▶ _What to produce_:
From the first line to the last, retype the data below exactly.

------

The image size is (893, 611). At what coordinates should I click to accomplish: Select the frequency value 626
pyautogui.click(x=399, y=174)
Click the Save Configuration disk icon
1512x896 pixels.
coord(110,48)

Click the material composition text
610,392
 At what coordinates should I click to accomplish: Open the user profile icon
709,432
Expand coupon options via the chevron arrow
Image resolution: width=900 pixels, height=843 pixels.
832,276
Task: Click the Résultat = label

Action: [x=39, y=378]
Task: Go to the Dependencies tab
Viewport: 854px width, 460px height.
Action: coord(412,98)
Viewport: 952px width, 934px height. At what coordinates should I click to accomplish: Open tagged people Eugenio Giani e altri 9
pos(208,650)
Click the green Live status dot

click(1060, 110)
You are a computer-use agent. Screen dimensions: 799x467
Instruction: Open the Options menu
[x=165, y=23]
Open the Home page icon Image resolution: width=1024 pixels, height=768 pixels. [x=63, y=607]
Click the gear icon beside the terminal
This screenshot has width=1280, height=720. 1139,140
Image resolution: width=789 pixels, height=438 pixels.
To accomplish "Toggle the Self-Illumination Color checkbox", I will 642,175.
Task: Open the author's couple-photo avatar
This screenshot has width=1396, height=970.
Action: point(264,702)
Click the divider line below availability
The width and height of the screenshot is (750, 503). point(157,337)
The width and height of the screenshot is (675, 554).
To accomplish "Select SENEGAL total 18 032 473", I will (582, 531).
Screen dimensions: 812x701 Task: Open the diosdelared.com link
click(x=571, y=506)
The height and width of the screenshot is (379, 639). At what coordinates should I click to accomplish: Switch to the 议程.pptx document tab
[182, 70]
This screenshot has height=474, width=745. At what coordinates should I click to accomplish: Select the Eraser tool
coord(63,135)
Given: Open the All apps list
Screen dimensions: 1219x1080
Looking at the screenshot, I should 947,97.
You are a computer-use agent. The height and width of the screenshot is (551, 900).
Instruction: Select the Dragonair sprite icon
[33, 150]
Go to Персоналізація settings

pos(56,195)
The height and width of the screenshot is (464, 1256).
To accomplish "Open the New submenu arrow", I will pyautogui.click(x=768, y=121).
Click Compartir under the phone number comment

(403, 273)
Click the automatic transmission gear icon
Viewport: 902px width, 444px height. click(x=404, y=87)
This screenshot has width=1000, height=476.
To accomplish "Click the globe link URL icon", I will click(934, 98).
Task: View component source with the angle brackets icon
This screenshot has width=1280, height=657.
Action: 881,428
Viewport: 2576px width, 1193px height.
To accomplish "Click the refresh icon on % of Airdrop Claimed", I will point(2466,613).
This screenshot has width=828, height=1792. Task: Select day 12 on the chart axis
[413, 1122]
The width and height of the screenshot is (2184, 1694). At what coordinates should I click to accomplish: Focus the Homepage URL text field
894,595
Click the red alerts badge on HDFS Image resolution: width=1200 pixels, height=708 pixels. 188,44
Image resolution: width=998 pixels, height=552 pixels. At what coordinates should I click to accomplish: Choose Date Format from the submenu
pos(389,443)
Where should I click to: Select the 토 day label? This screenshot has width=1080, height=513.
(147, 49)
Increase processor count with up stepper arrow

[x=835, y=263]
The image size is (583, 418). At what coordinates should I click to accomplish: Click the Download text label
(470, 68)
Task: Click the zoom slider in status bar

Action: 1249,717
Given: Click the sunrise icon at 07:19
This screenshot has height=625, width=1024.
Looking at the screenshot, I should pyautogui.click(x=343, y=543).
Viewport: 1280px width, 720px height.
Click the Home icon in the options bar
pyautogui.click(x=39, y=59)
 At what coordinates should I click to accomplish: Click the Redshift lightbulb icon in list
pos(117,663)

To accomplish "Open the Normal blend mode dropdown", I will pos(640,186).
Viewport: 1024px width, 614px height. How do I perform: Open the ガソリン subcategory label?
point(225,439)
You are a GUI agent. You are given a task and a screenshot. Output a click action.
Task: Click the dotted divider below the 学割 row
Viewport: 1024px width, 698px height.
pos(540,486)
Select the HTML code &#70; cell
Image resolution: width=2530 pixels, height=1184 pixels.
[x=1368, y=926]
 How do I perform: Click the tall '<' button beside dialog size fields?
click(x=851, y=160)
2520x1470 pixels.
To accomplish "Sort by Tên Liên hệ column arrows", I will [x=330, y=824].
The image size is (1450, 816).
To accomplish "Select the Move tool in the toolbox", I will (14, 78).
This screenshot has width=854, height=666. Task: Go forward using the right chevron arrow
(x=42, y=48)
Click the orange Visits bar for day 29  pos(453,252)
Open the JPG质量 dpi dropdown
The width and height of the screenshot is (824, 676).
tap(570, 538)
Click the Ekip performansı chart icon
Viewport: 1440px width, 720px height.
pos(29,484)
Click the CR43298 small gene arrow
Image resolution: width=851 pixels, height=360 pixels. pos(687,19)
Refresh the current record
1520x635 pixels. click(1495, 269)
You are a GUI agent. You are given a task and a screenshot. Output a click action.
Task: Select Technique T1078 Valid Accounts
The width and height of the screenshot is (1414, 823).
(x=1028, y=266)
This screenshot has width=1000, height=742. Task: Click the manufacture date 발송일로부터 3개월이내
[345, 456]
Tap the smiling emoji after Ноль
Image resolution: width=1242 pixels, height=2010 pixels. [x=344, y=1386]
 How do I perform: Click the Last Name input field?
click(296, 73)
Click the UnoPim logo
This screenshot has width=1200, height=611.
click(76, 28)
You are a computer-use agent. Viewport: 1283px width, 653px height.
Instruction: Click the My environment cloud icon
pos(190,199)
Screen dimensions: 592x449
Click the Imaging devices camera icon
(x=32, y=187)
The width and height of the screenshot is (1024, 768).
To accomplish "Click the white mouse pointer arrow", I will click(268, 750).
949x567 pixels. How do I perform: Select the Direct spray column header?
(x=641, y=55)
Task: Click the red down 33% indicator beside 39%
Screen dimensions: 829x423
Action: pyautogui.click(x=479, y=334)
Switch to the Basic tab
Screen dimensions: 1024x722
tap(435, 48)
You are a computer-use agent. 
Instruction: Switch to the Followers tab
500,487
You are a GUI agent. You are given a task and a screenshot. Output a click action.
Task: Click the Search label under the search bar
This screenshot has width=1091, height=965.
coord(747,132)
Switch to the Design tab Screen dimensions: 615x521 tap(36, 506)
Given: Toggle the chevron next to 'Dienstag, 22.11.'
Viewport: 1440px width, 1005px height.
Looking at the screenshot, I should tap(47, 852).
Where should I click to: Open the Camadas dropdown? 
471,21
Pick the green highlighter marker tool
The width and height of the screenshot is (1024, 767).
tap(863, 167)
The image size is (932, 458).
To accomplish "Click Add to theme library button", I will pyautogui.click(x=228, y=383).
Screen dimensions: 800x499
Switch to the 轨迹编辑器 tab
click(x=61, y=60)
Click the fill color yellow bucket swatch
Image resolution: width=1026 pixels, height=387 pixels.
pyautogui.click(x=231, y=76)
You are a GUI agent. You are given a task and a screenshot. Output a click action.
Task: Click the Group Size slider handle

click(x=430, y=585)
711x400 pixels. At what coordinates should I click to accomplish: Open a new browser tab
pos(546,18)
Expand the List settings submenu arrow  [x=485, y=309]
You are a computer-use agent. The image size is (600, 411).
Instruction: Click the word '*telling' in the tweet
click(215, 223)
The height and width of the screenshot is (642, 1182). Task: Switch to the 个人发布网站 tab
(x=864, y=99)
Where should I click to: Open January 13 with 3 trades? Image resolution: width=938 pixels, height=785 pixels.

------

▶ _Reply to the exercise_:
The image size is (893, 611). At what coordinates should I click to accomplish: Select the frequency value 626
pyautogui.click(x=399, y=174)
Click the Save Configuration disk icon
1512x896 pixels.
coord(110,48)

Click the material composition text
610,392
 At what coordinates should I click to accomplish: Open the user profile icon
709,432
Expand coupon options via the chevron arrow
Image resolution: width=900 pixels, height=843 pixels.
832,276
Task: Click the Résultat = label

Action: [x=39, y=378]
Task: Go to the Dependencies tab
Viewport: 854px width, 460px height.
Action: coord(412,98)
Viewport: 952px width, 934px height. At what coordinates should I click to accomplish: Open tagged people Eugenio Giani e altri 9
pos(208,650)
Click the green Live status dot

click(1060, 110)
You are a computer-use agent. Screen dimensions: 799x467
Instruction: Open the Options menu
[x=165, y=23]
Open the Home page icon Image resolution: width=1024 pixels, height=768 pixels. [x=63, y=607]
Click the gear icon beside the terminal
This screenshot has width=1280, height=720. 1139,140
Image resolution: width=789 pixels, height=438 pixels.
To accomplish "Toggle the Self-Illumination Color checkbox", I will 642,175.
Task: Open the author's couple-photo avatar
This screenshot has width=1396, height=970.
Action: point(264,702)
Click the divider line below availability
The width and height of the screenshot is (750, 503). point(157,337)
The width and height of the screenshot is (675, 554).
To accomplish "Select SENEGAL total 18 032 473", I will (582, 531).
Screen dimensions: 812x701 Task: Open the diosdelared.com link
click(x=571, y=506)
The height and width of the screenshot is (379, 639). At what coordinates should I click to accomplish: Switch to the 议程.pptx document tab
[182, 70]
This screenshot has height=474, width=745. At what coordinates should I click to accomplish: Select the Eraser tool
coord(63,135)
Given: Open the All apps list
Screen dimensions: 1219x1080
Looking at the screenshot, I should 947,97.
You are a computer-use agent. The height and width of the screenshot is (551, 900).
Instruction: Select the Dragonair sprite icon
[33, 150]
Go to Персоналізація settings

pos(56,195)
The height and width of the screenshot is (464, 1256).
To accomplish "Open the New submenu arrow", I will pyautogui.click(x=768, y=121).
Click Compartir under the phone number comment

(403, 273)
Click the automatic transmission gear icon
Viewport: 902px width, 444px height. click(x=404, y=87)
This screenshot has width=1000, height=476.
To accomplish "Click the globe link URL icon", I will click(934, 98).
Task: View component source with the angle brackets icon
This screenshot has width=1280, height=657.
Action: 881,428
Viewport: 2576px width, 1193px height.
To accomplish "Click the refresh icon on % of Airdrop Claimed", I will point(2466,613).
This screenshot has width=828, height=1792. Task: Select day 12 on the chart axis
[413, 1122]
The width and height of the screenshot is (2184, 1694). At what coordinates should I click to accomplish: Focus the Homepage URL text field
894,595
Click the red alerts badge on HDFS Image resolution: width=1200 pixels, height=708 pixels. 188,44
Image resolution: width=998 pixels, height=552 pixels. At what coordinates should I click to accomplish: Choose Date Format from the submenu
pos(389,443)
Where should I click to: Select the 토 day label? This screenshot has width=1080, height=513.
(147, 49)
Increase processor count with up stepper arrow

[x=835, y=263]
The image size is (583, 418). At what coordinates should I click to accomplish: Click the Download text label
(470, 68)
Task: Click the zoom slider in status bar

Action: 1249,717
Given: Click the sunrise icon at 07:19
This screenshot has height=625, width=1024.
Looking at the screenshot, I should pyautogui.click(x=343, y=543).
Viewport: 1280px width, 720px height.
Click the Home icon in the options bar
pyautogui.click(x=39, y=59)
 At what coordinates should I click to accomplish: Click the Redshift lightbulb icon in list
pos(117,663)

To accomplish "Open the Normal blend mode dropdown", I will pos(640,186).
Viewport: 1024px width, 614px height. How do I perform: Open the ガソリン subcategory label?
point(225,439)
You are a GUI agent. You are given a task and a screenshot. Output a click action.
Task: Click the dotted divider below the 学割 row
Viewport: 1024px width, 698px height.
pos(540,486)
Select the HTML code &#70; cell
Image resolution: width=2530 pixels, height=1184 pixels.
[x=1368, y=926]
 How do I perform: Click the tall '<' button beside dialog size fields?
click(x=851, y=160)
2520x1470 pixels.
To accomplish "Sort by Tên Liên hệ column arrows", I will [x=330, y=824].
The image size is (1450, 816).
To accomplish "Select the Move tool in the toolbox", I will (14, 78).
This screenshot has width=854, height=666. Task: Go forward using the right chevron arrow
(x=42, y=48)
Click the orange Visits bar for day 29  pos(453,252)
Open the JPG质量 dpi dropdown
The width and height of the screenshot is (824, 676).
tap(570, 538)
Click the Ekip performansı chart icon
Viewport: 1440px width, 720px height.
pos(29,484)
Click the CR43298 small gene arrow
Image resolution: width=851 pixels, height=360 pixels. pos(687,19)
Refresh the current record
1520x635 pixels. click(1495, 269)
You are a GUI agent. You are given a task and a screenshot. Output a click action.
Task: Select Technique T1078 Valid Accounts
The width and height of the screenshot is (1414, 823).
(x=1028, y=266)
This screenshot has width=1000, height=742. Task: Click the manufacture date 발송일로부터 3개월이내
[345, 456]
Tap the smiling emoji after Ноль
Image resolution: width=1242 pixels, height=2010 pixels. [x=344, y=1386]
 How do I perform: Click the Last Name input field?
click(296, 73)
Click the UnoPim logo
This screenshot has width=1200, height=611.
click(76, 28)
You are a computer-use agent. Viewport: 1283px width, 653px height.
Instruction: Click the My environment cloud icon
pos(190,199)
Screen dimensions: 592x449
Click the Imaging devices camera icon
(x=32, y=187)
The width and height of the screenshot is (1024, 768).
To accomplish "Click the white mouse pointer arrow", I will click(268, 750).
949x567 pixels. How do I perform: Select the Direct spray column header?
(x=641, y=55)
Task: Click the red down 33% indicator beside 39%
Screen dimensions: 829x423
Action: pyautogui.click(x=479, y=334)
Switch to the Basic tab
Screen dimensions: 1024x722
tap(435, 48)
You are a computer-use agent. 
Instruction: Switch to the Followers tab
500,487
You are a GUI agent. You are given a task and a screenshot. Output a click action.
Task: Click the Search label under the search bar
This screenshot has width=1091, height=965.
coord(747,132)
Switch to the Design tab Screen dimensions: 615x521 tap(36, 506)
Given: Toggle the chevron next to 'Dienstag, 22.11.'
Viewport: 1440px width, 1005px height.
Looking at the screenshot, I should tap(47, 852).
Where should I click to: Open the Camadas dropdown? 
471,21
Pick the green highlighter marker tool
The width and height of the screenshot is (1024, 767).
tap(863, 167)
The image size is (932, 458).
To accomplish "Click Add to theme library button", I will pyautogui.click(x=228, y=383).
Screen dimensions: 800x499
Switch to the 轨迹编辑器 tab
click(x=61, y=60)
Click the fill color yellow bucket swatch
Image resolution: width=1026 pixels, height=387 pixels.
pyautogui.click(x=231, y=76)
You are a GUI agent. You are given a task and a screenshot. Output a click action.
Task: Click the Group Size slider handle

click(x=430, y=585)
711x400 pixels. At what coordinates should I click to accomplish: Open a new browser tab
pos(546,18)
Expand the List settings submenu arrow  [x=485, y=309]
You are a computer-use agent. The image size is (600, 411).
Instruction: Click the word '*telling' in the tweet
click(215, 223)
The height and width of the screenshot is (642, 1182). Task: Switch to the 个人发布网站 tab
(x=864, y=99)
Where should I click to: Open January 13 with 3 trades? Image resolution: width=938 pixels, height=785 pixels.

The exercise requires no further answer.